W filmografii Brytyjczyka znajdują się m.in. kultowe "Porachunki" i "Przekręt", "RocknRolla", aktorska wersja "Aladyna", "Dżentelmeni" czy "Król Artur: Legenda miecza". To właśnie Ritchie odpowiada także za uwielbiane przez widzów kinowe adaptacje przygód ikonicznego detektywa: "Sherlocka Holmesa" z 2009 roku oraz "Sherlock Holmes: Gra cieni" z 2011 roku, w których wystąpili Robert Downey Jr. jako Sherlock oraz Jude Law jako John Watson.
"Młody Sherlock" Guya Ritchiego to nowym serial o Sherlocku Holmesie. Premiera już w marcu
Akcja serialu przenosi widzów do Oksfordu lat 70. XIX wieku oraz na zagraniczne wyprawy młodego Holmesa. To jednak nie dystyngowany geniusz znany z Baker Street, lecz bezwstydny, impulsywny i nieokiełznany nastolatek, który dopiero uczy się, kim jest. Gdy zostaje wplątany w sprawę morderstwa zagrażającą jego wolności, jego pierwsze śledztwo odsłania globalny spisek – wydarzenie, które na zawsze odmieni jego życie i popchnie go w stronę legendy.
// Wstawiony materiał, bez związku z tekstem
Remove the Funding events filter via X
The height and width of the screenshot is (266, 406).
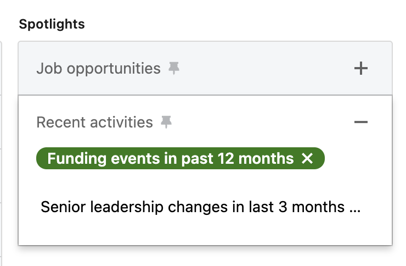pyautogui.click(x=307, y=159)
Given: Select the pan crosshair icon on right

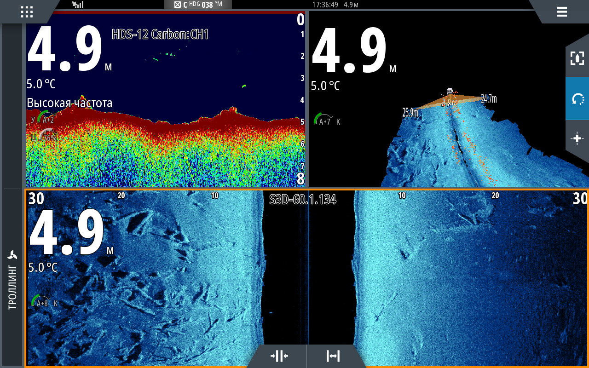Looking at the screenshot, I should coord(577,139).
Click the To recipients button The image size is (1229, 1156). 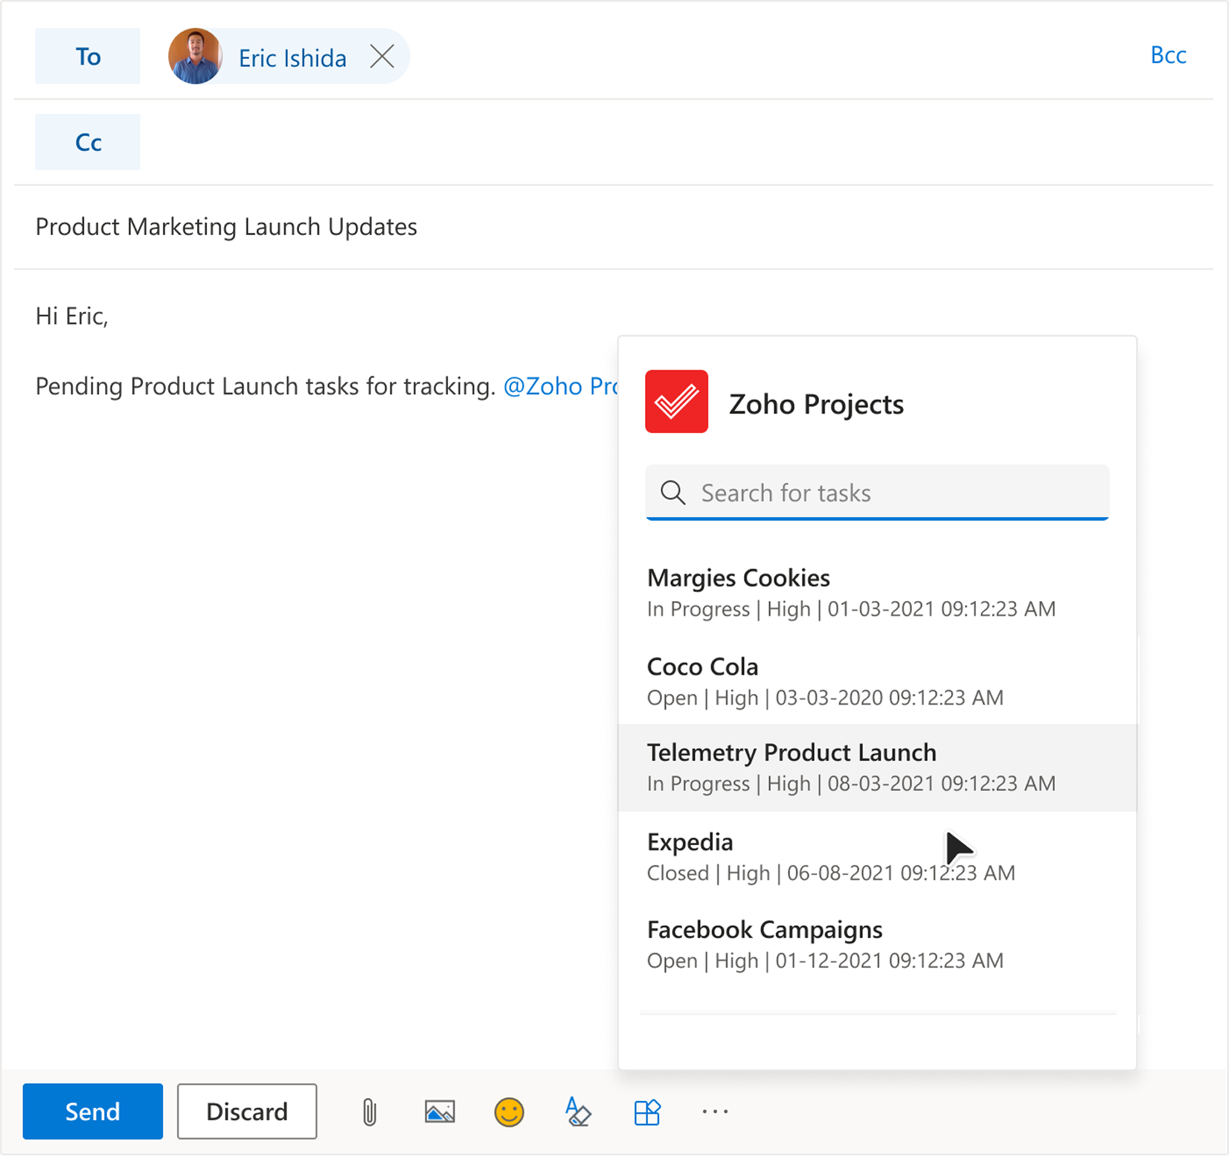pos(88,57)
Twórcy zapowiadają historię pełną akcji, młodzieńczej anarchii i błyskotliwej energii, z której słyną filmowe adaptacje Ritchiego. Obsada zapowiada się imponująco. Obok Hero Fiennesa Tiffina zobaczymy m.in. Dónala Finna ("Koło Czasu"), Zine Tseng ("Problem trzech ciał"), Josepha Fiennesa ("Opowieść podręcznej"), Natashę McElhone ("Halo"), Maxa Ironsa ("Trzy dni Kondora") oraz Colina Firtha ("Jak zostać królem").
Showrunnerem serialu jest Matthew Parkhill, a wśród producentów wykonawczych znaleźli się m.in. Ivan Atkinson, Colin Wilson i sam Guy Ritchie. Wszystkie osiem odcinków zadebiutuje 4 marca 2026 roku na Prime Video, jednocześnie w ponad 240 krajach na całym świecie.
"Młody Sherlock" ma być wybuchową reinterpretacją historii pochodzenia Sherlocka – dynamiczną, niepokorną i daleką od muzealnej klasyki. Jeśli teaser nie kłamie, Ritchie znów bawi się konwencją, a kultowy detektyw dostaje nowe życie. I choć "Sherlocka Holmesa 3" raczej się już niestety nie doczekamy, ta wersja zapowiada się jak bardzo solidna rekompensata.